PROBLEMS:
1. Which numbers written in digits appear in the passage on Bhutan's television ban? List every one.
2. Rewrite the passage on Bhutan's television ban between "What is also" and "this value system.", inclusive, putting "internet" in place of "television".

>> Begin GIVEN TEXT

What is also interesting is that the reversal of the television ban (1999) happened but one year after GNH was announced as Bhutan’s objective [18] and a few years before the indicators were developed. This marks a move from simply aiming for GNH, as the Fourth King aspired to in 1972, to actually measuring it. Bhutan was becoming less culturally closed to Western developments including the television—and social indicators. Ironically, Layard notes that the impact of television on Bhutan society ‘provides a remarkable natural experiment in how technological change can affect attitudes and behaviour’ [19], without acknowledging that measuring society to drive objectives will also lead to cultural and societal change. Well-being indicators being a good technological development and television not, we must assume, in this value system.

>> End GIVEN TEXT
>> Begin PROVIDED INFORMATION

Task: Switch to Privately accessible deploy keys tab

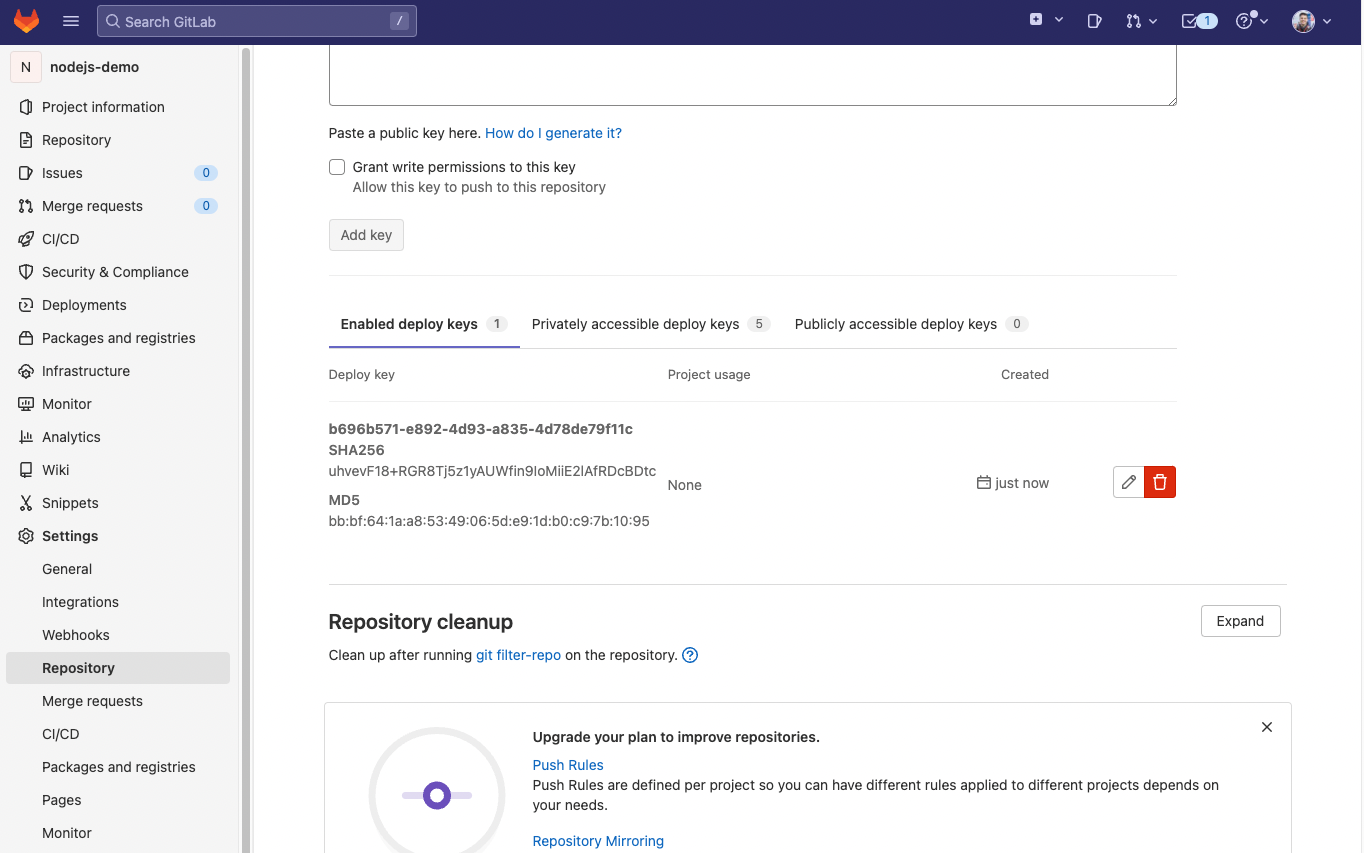Action: click(635, 324)
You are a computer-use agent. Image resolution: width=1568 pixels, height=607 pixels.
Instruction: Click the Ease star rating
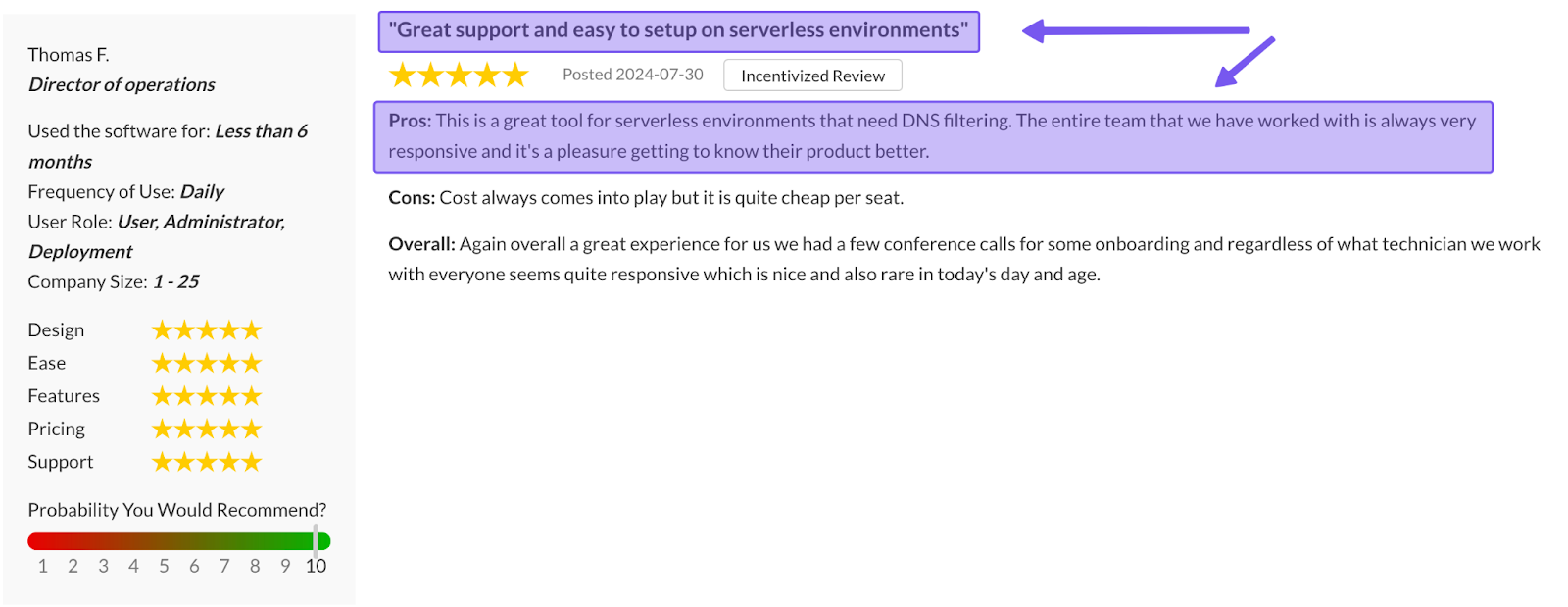[x=207, y=364]
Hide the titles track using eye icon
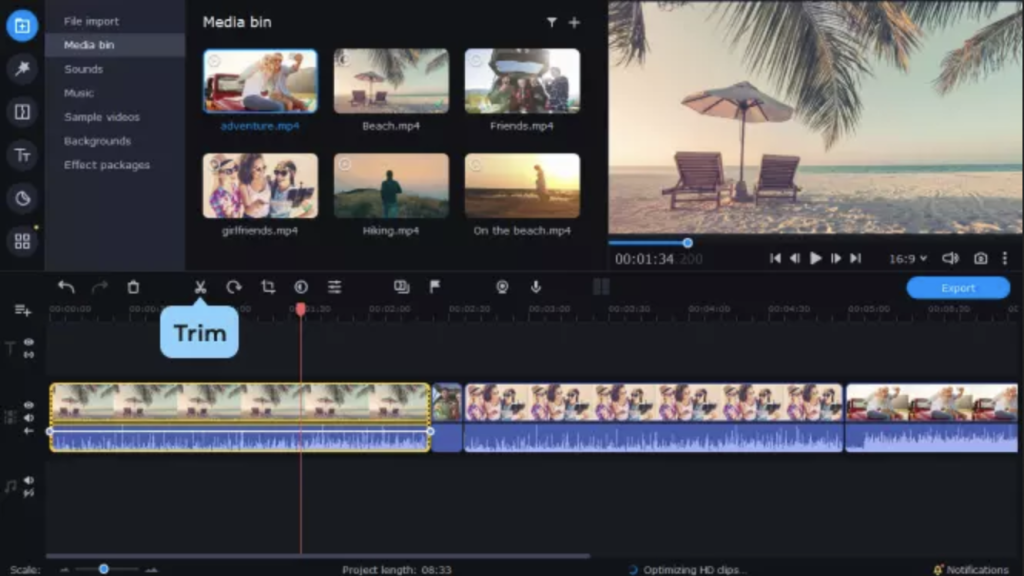This screenshot has height=576, width=1024. tap(29, 342)
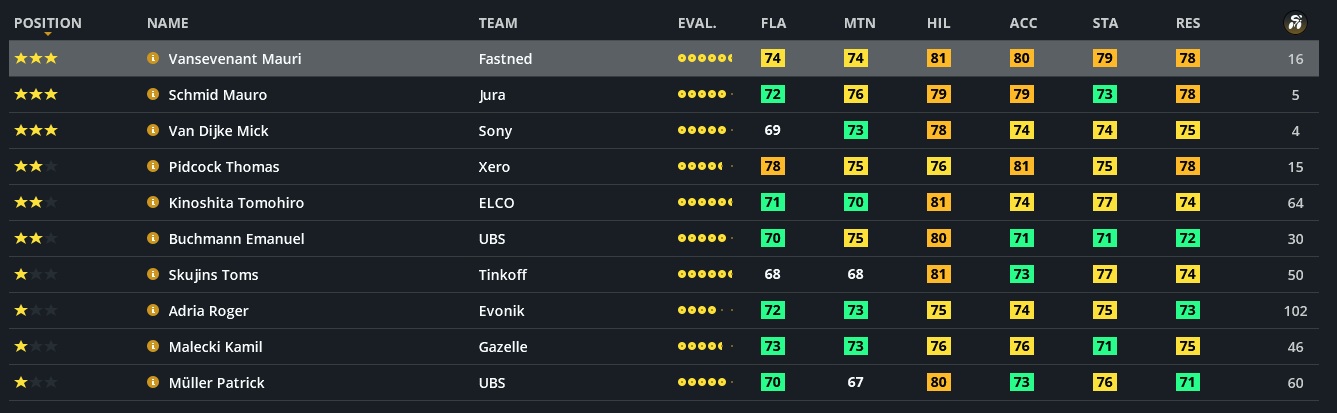The image size is (1337, 413).
Task: Open info icon for Van Dijke Mick
Action: (153, 131)
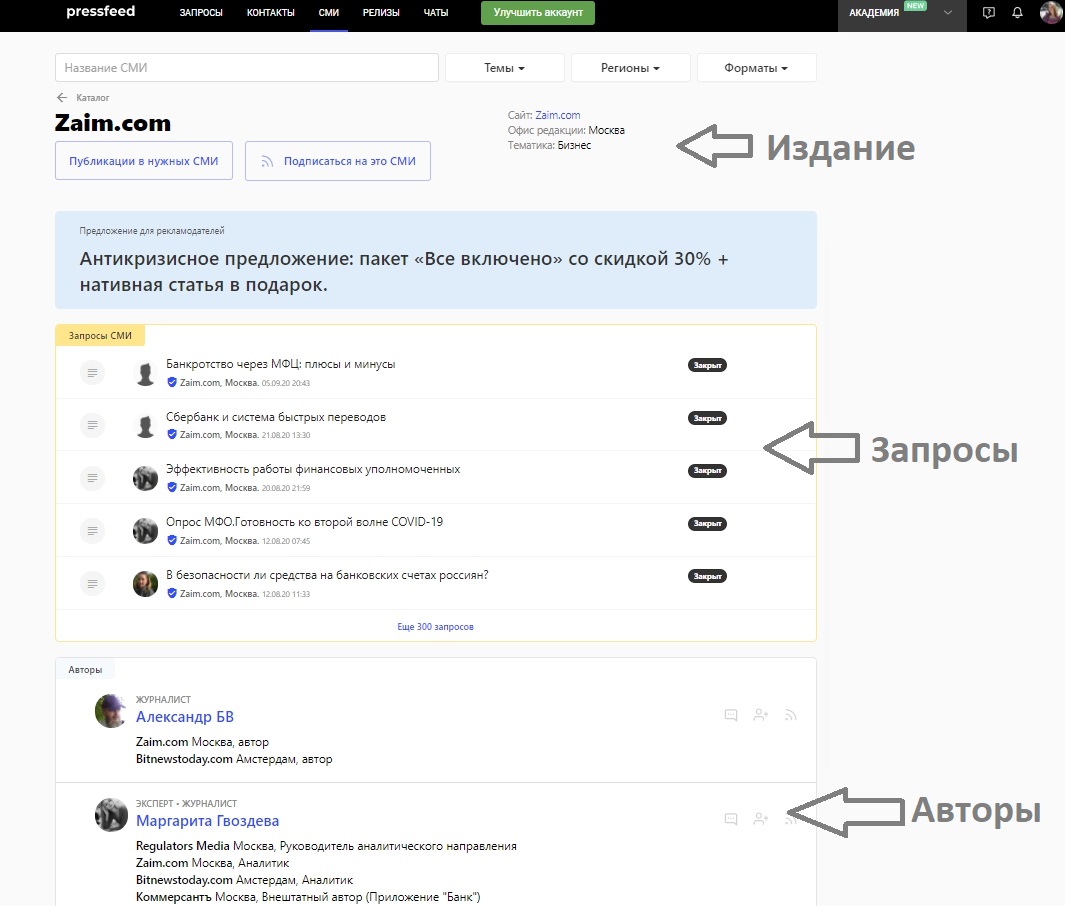This screenshot has height=906, width=1065.
Task: Expand the Академия menu chevron
Action: [948, 13]
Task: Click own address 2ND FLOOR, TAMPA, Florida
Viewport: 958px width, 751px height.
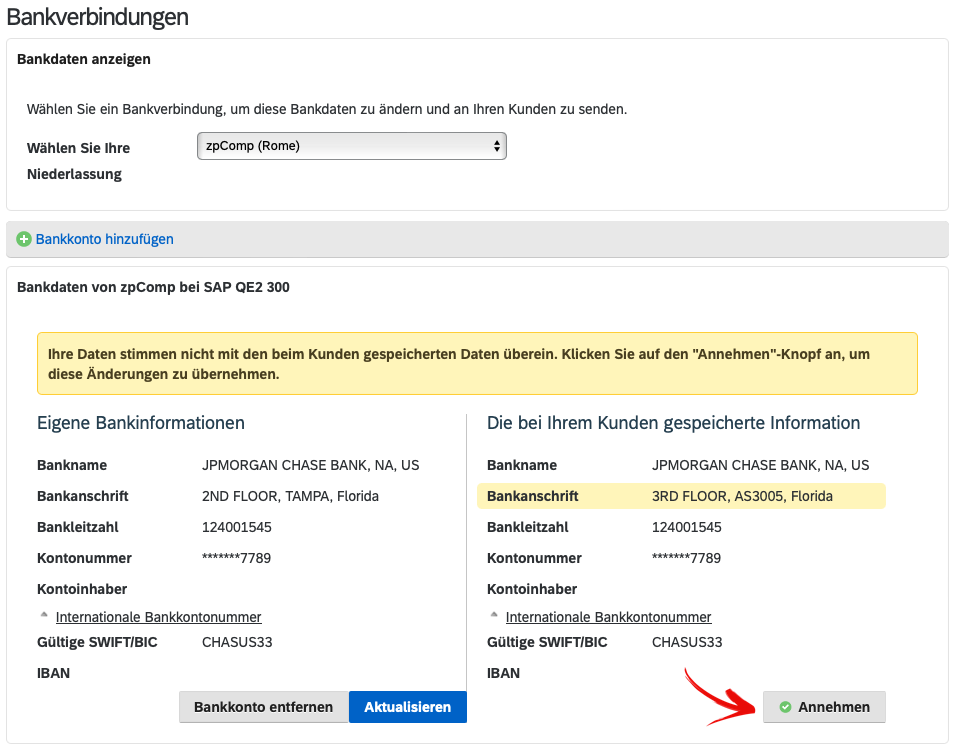Action: pyautogui.click(x=290, y=496)
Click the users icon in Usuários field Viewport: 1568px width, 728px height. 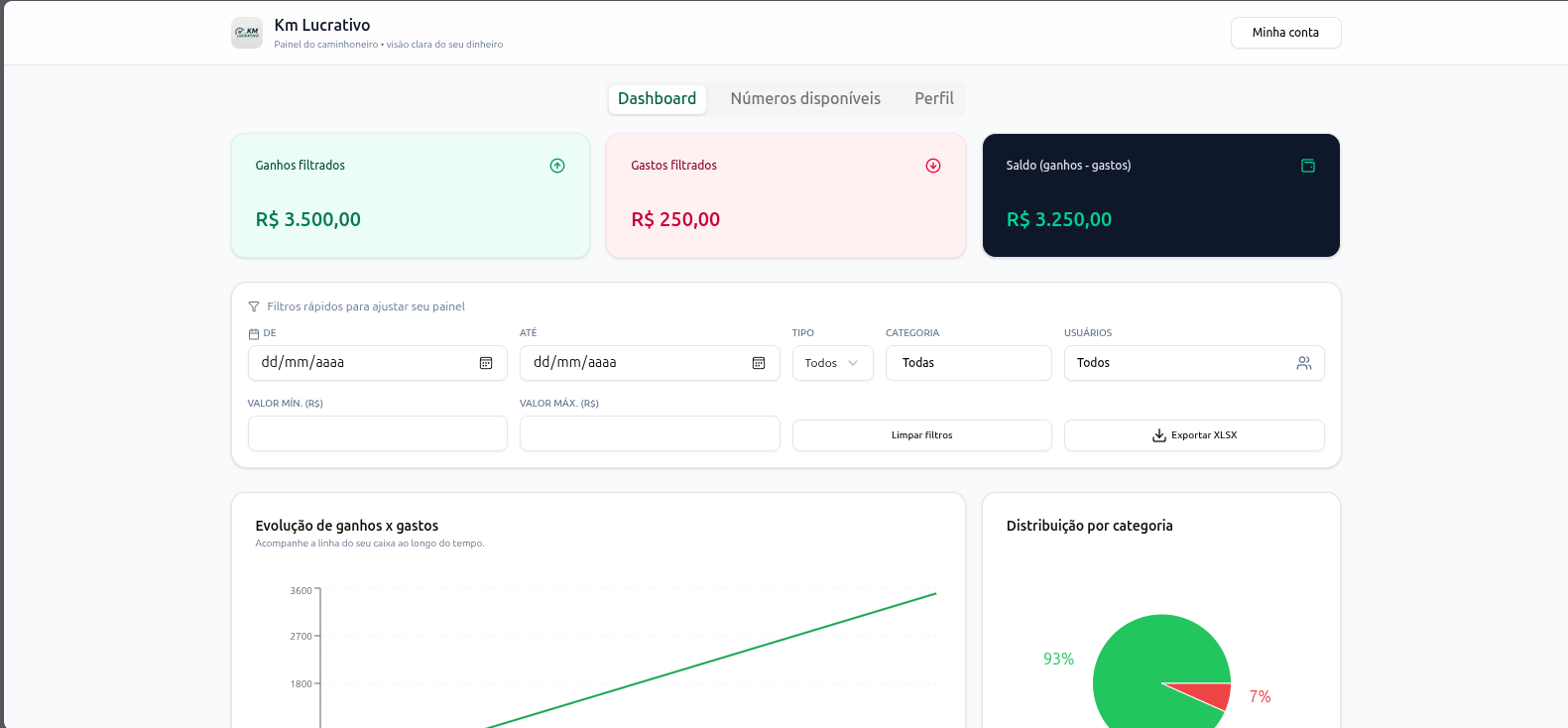[x=1304, y=363]
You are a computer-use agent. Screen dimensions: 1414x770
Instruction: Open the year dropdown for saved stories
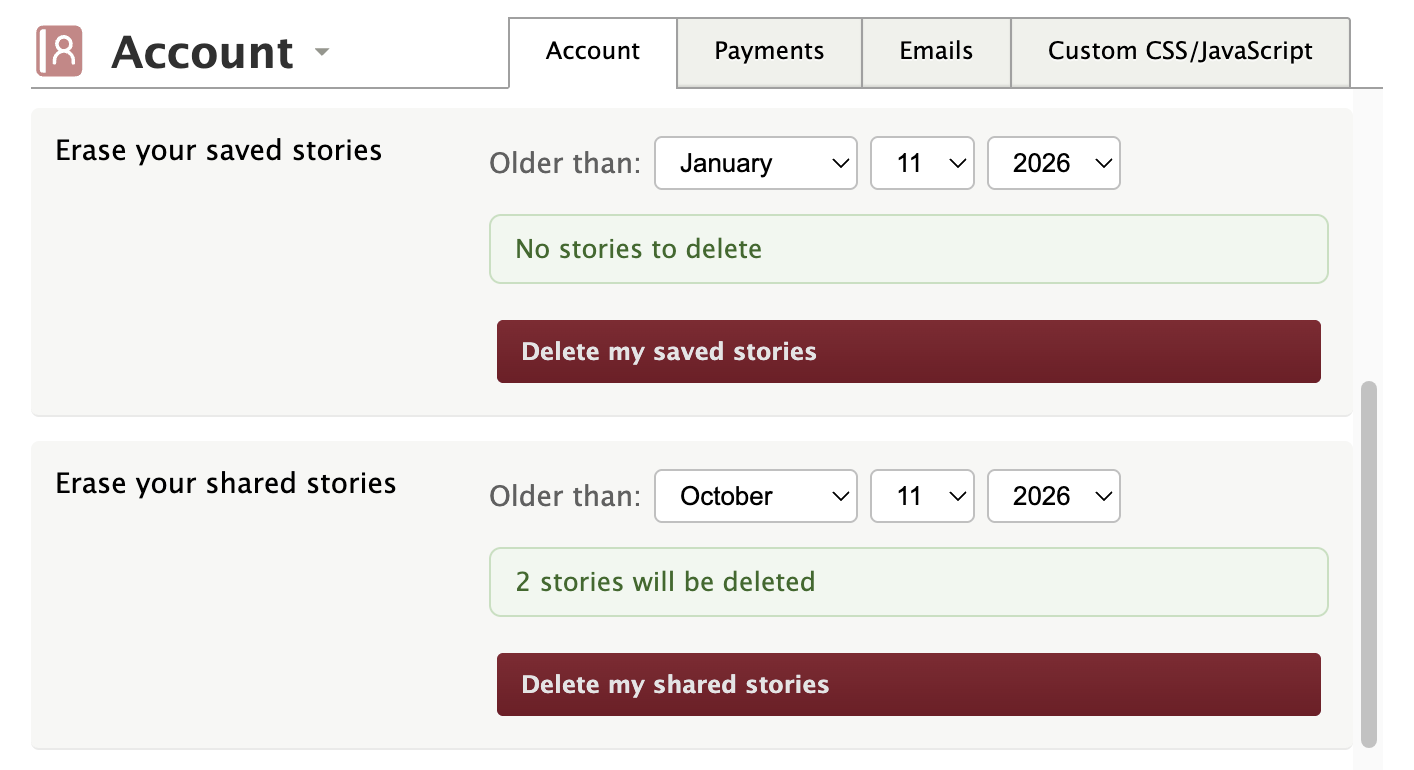[x=1053, y=163]
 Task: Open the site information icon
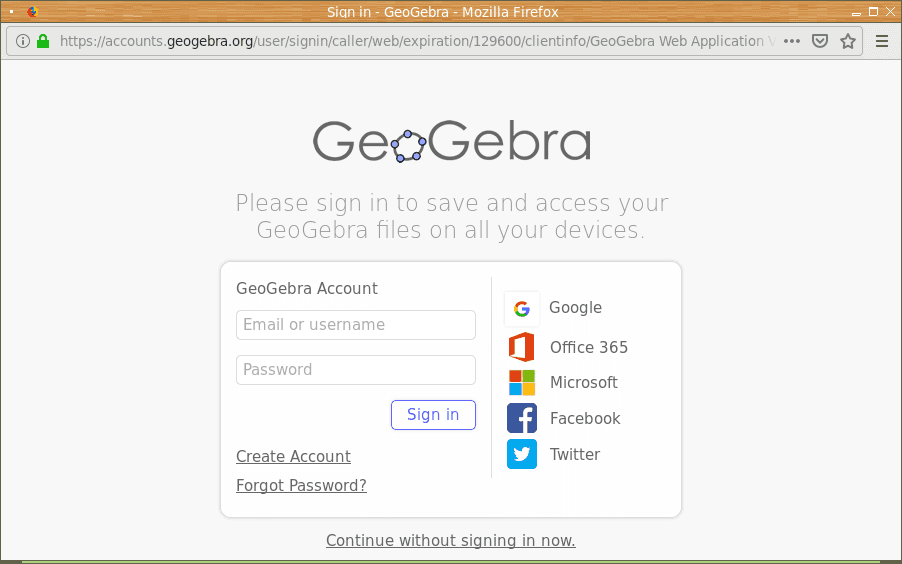tap(23, 41)
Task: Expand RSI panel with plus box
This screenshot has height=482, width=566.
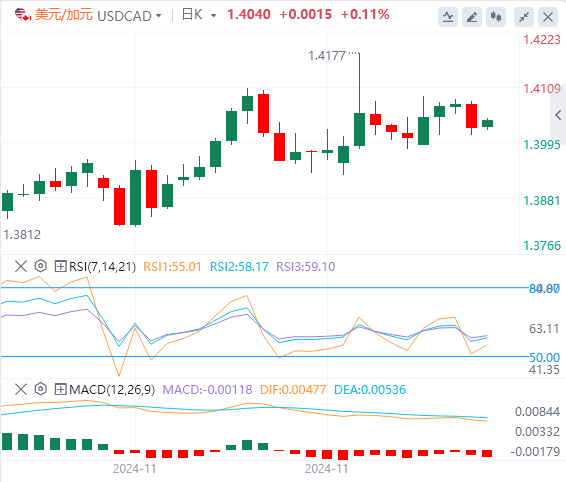Action: pos(60,266)
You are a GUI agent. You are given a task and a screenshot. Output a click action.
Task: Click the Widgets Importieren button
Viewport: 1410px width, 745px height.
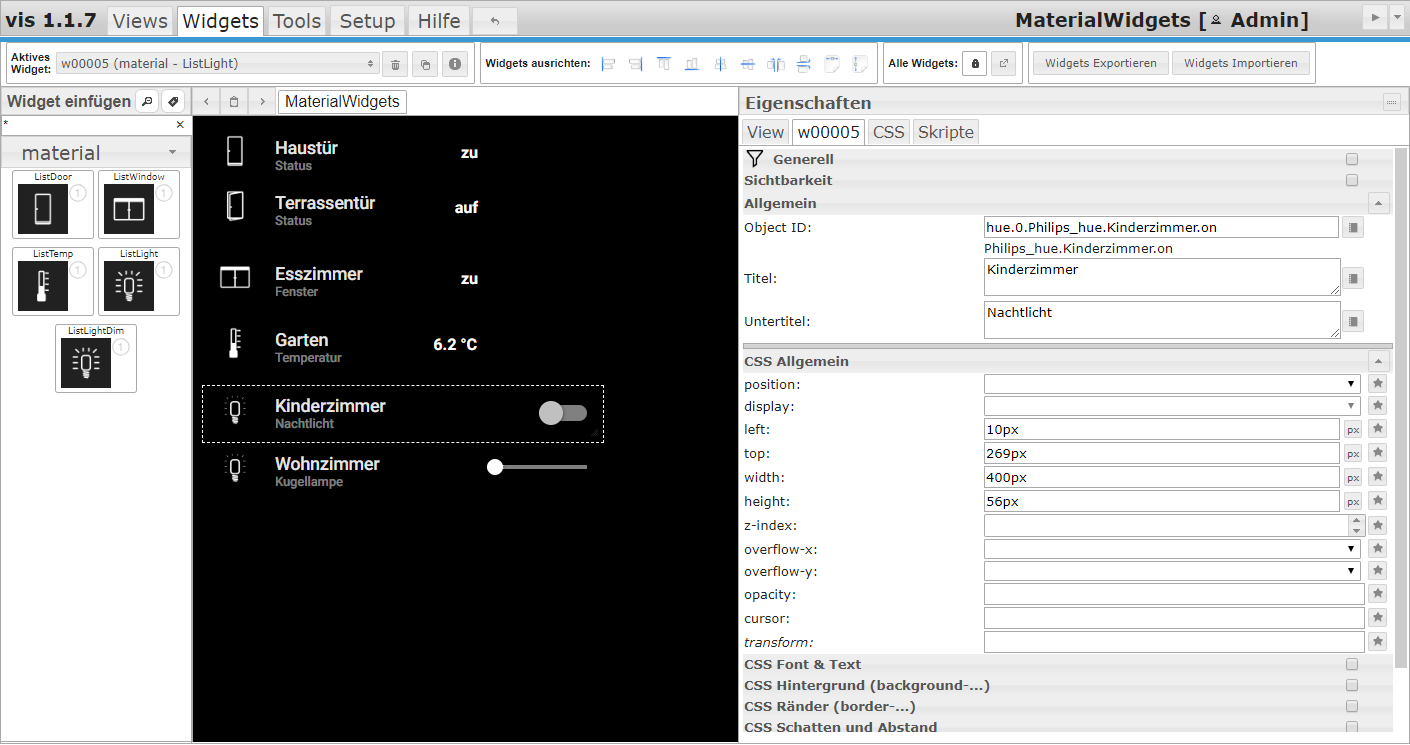coord(1240,63)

>> End PROVIDED INFORMATION

EXERCISE ANSWERS:
1. 1999, 18, 1972, 19

2.
What is also interesting is that the reversal of the internet ban (1999) happened but one year after GNH was announced as Bhutan’s objective [18] and a few years before the indicators were developed. This marks a move from simply aiming for GNH, as the Fourth King aspired to in 1972, to actually measuring it. Bhutan was becoming less culturally closed to Western developments including the internet—and social indicators. Ironically, Layard notes that the impact of internet on Bhutan society ‘provides a remarkable natural experiment in how technological change can affect attitudes and behaviour’ [19], without acknowledging that measuring society to drive objectives will also lead to cultural and societal change. Well-being indicators being a good technological development and internet not, we must assume, in this value system.